**YOUR GOAL**. At the line containing "Auswahl akzeptieren (1139, 1928)", begin an exact copy of the lines below and continue through the final one, with no pictures.

**DATA PROVIDED**.
((

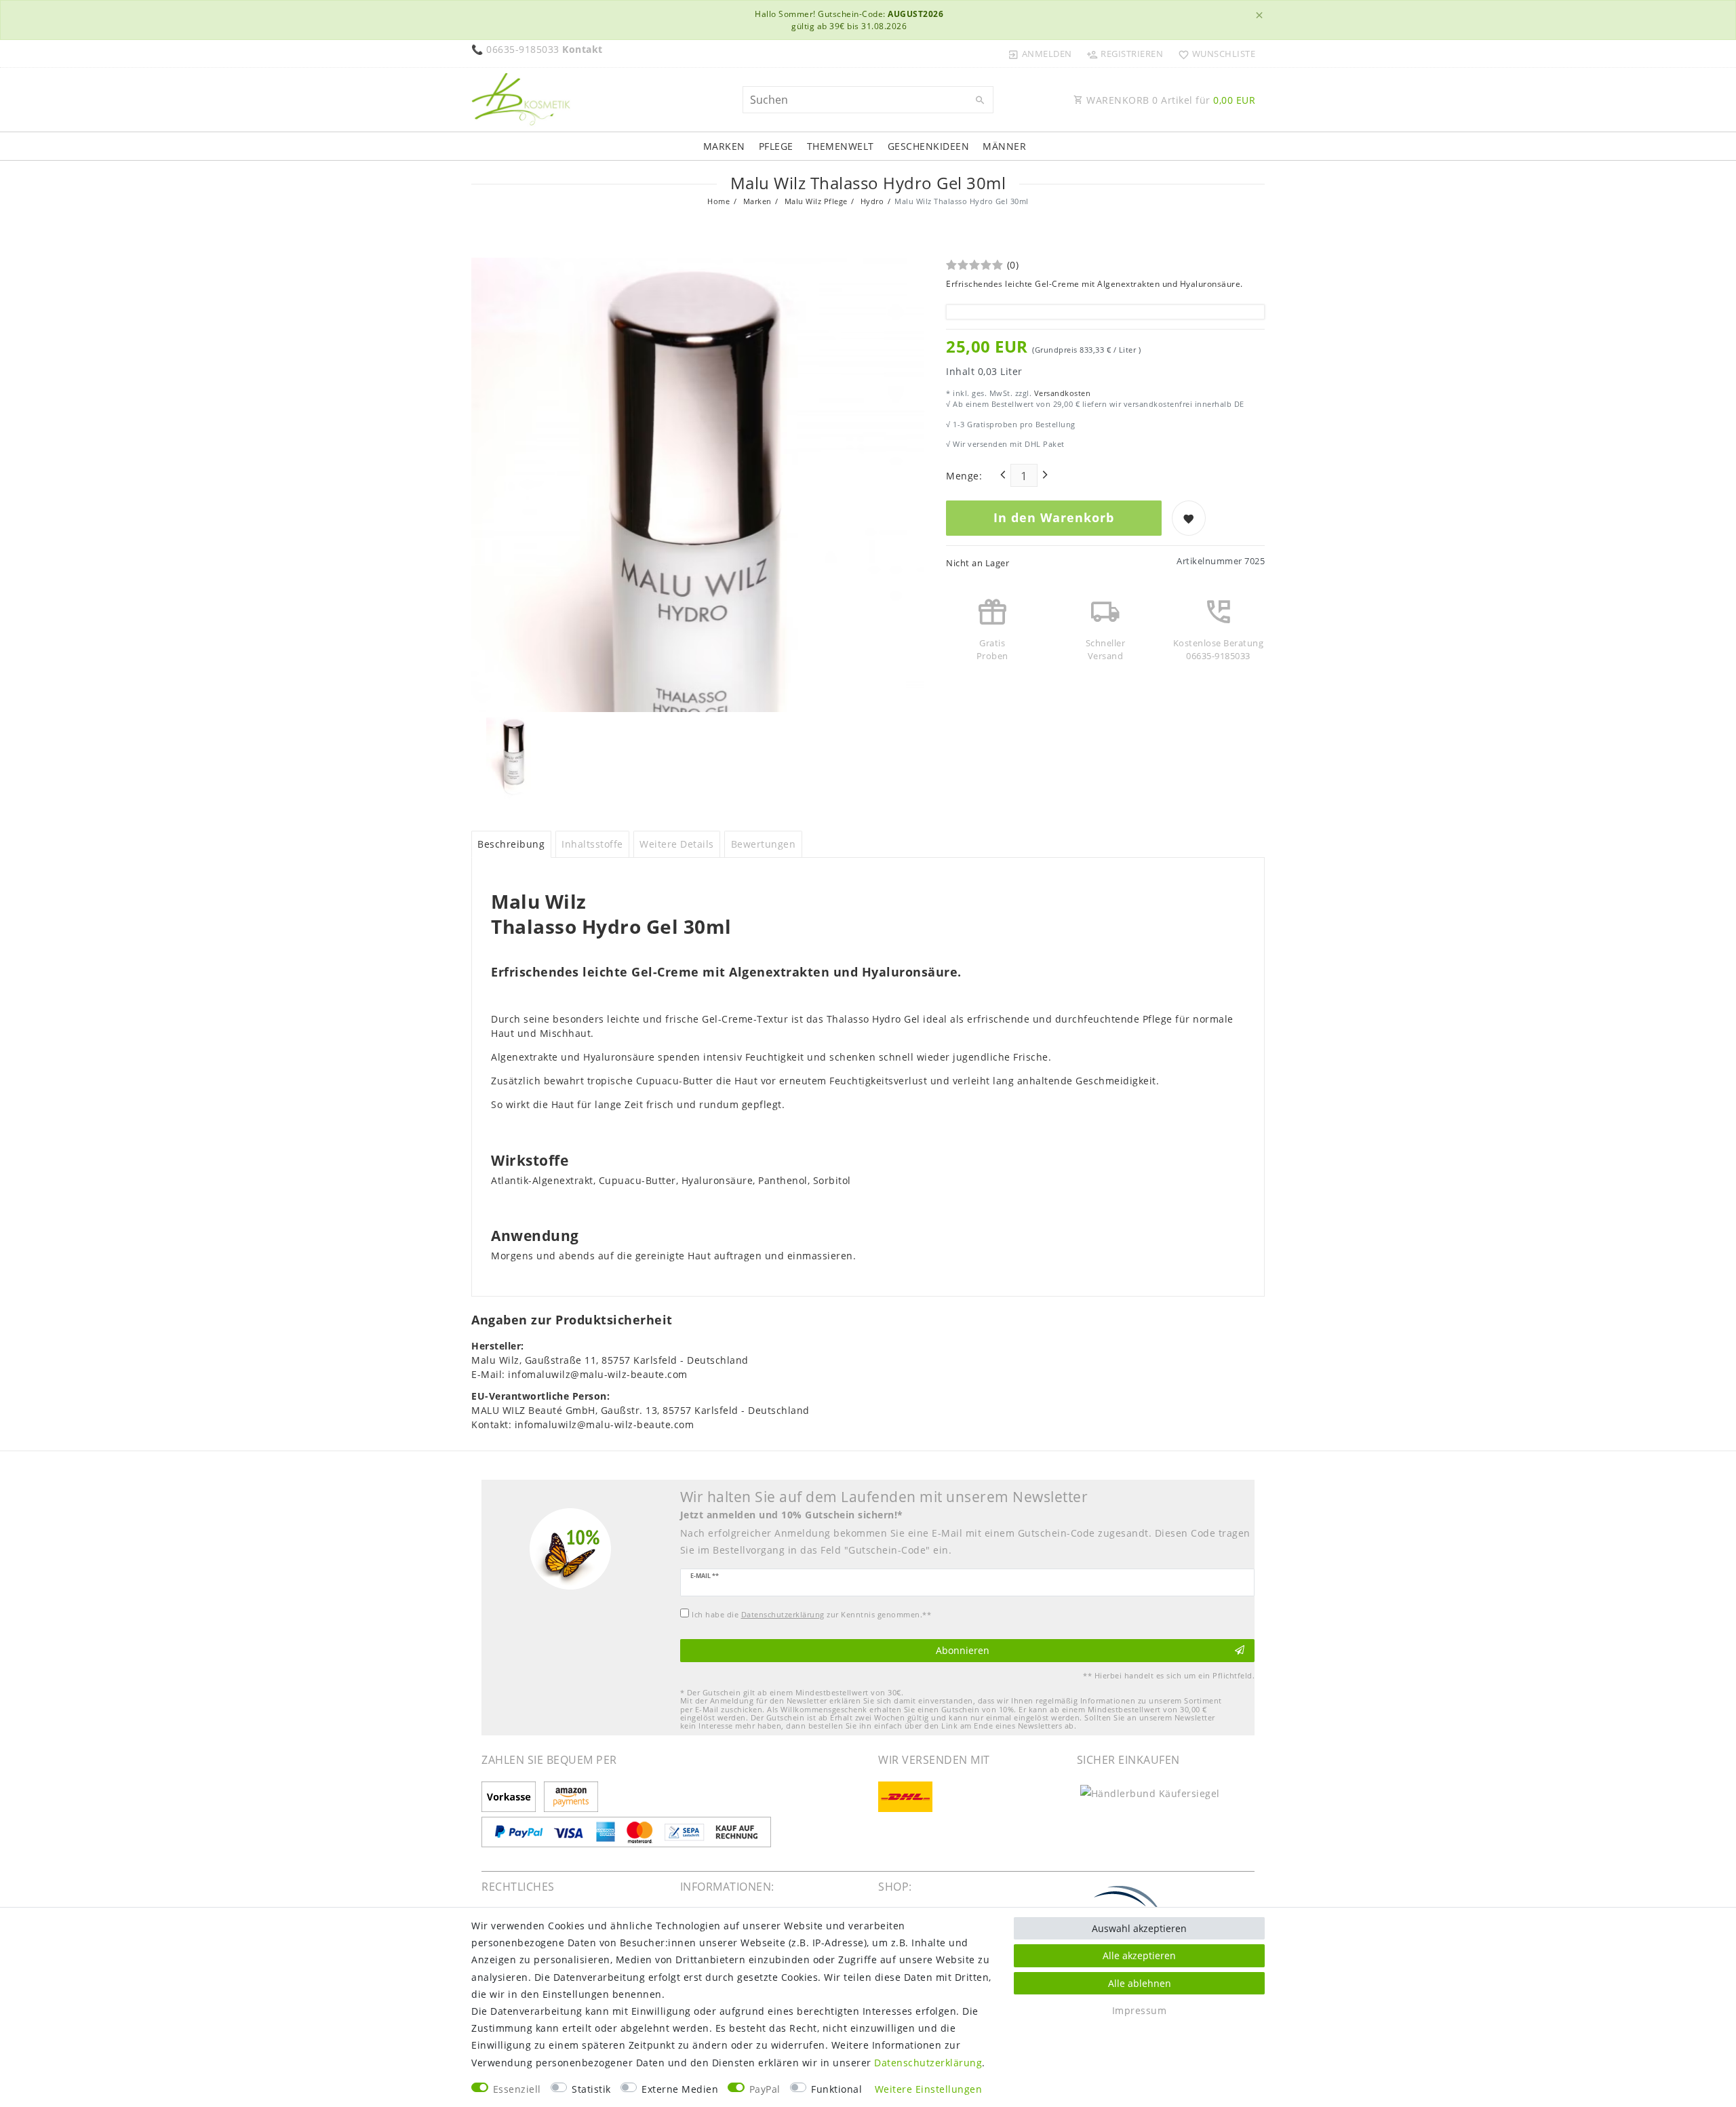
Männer (1004, 146)
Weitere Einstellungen (929, 2089)
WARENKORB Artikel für (1170, 100)
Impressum (1139, 2010)
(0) (1013, 264)
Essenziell (517, 2089)
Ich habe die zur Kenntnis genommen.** (811, 1614)
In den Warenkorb (1053, 517)
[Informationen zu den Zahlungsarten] (510, 1797)
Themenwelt (840, 146)
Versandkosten (1060, 393)
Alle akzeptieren (1139, 1955)
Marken (724, 146)
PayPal (765, 2089)
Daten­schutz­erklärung (928, 2062)
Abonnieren (962, 1650)
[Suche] (980, 100)
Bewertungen (763, 844)
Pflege (776, 146)
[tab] (511, 844)
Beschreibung (511, 844)
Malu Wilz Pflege (815, 201)
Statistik (591, 2089)
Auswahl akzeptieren (1139, 1928)
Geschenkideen (929, 146)
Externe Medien (680, 2089)
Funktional (836, 2089)
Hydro (871, 201)
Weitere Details (676, 844)
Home (718, 201)
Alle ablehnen (1139, 1983)
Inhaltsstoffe (592, 844)
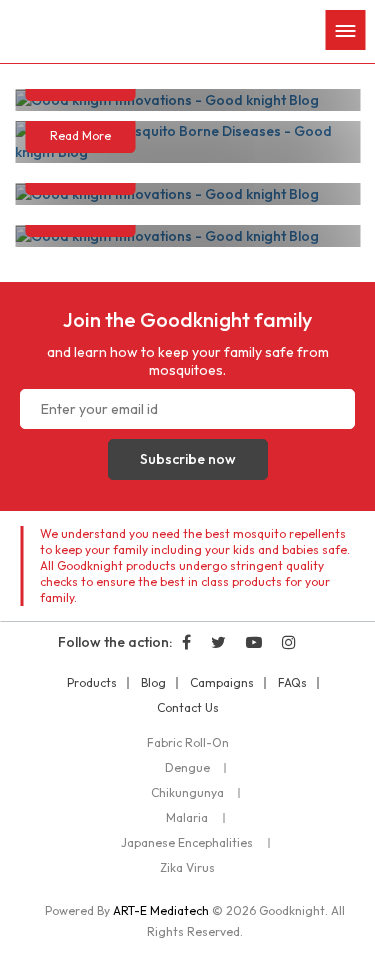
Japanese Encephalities (187, 843)
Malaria (187, 818)
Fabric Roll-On (188, 743)
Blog (153, 683)
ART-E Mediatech (161, 910)
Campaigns (222, 683)
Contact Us (188, 708)
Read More (80, 135)
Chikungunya (187, 793)
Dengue (187, 768)
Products (92, 683)
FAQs (292, 683)
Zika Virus (187, 868)
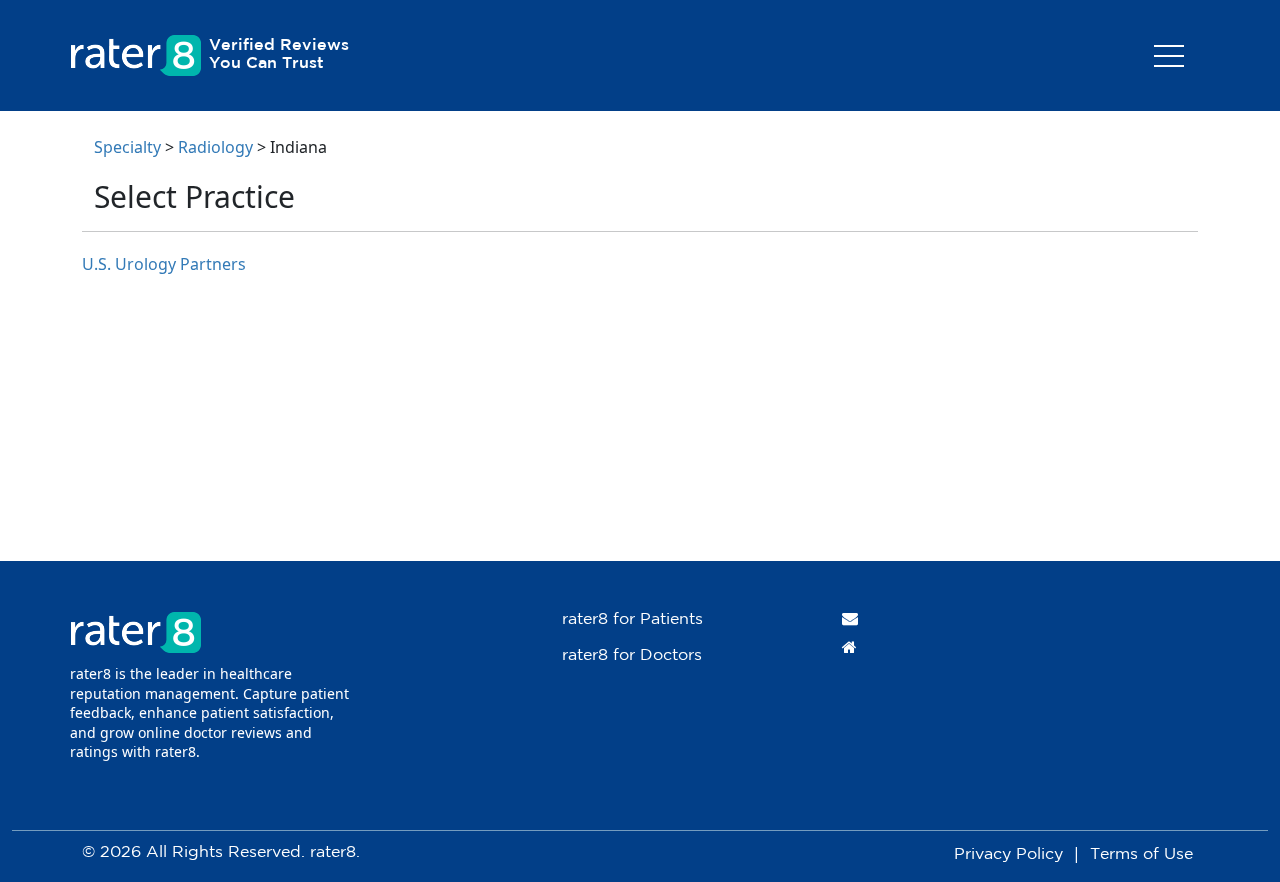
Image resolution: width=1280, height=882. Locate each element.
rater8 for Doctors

))

**TASK OUTPUT**.
Auswahl akzeptieren (1139, 1928)
Geschenkideen (929, 146)
Externe Medien (680, 2089)
Funktional (836, 2089)
Hydro (871, 201)
Weitere Details (676, 844)
Home (718, 201)
Alle ablehnen (1139, 1983)
Inhaltsstoffe (592, 844)
Japanese Encephalities (187, 843)
Malaria (187, 818)
Fabric Roll-On (188, 743)
Blog (153, 683)
ART-E Mediatech (161, 910)
Campaigns (222, 683)
Contact Us (188, 708)
Read More (80, 135)
Chikungunya (187, 793)
Dengue (187, 768)
Products (92, 683)
FAQs (292, 683)
Zika Virus (187, 868)
Image resolution: width=1280, height=882. Locate each element.
rater8 for Doctors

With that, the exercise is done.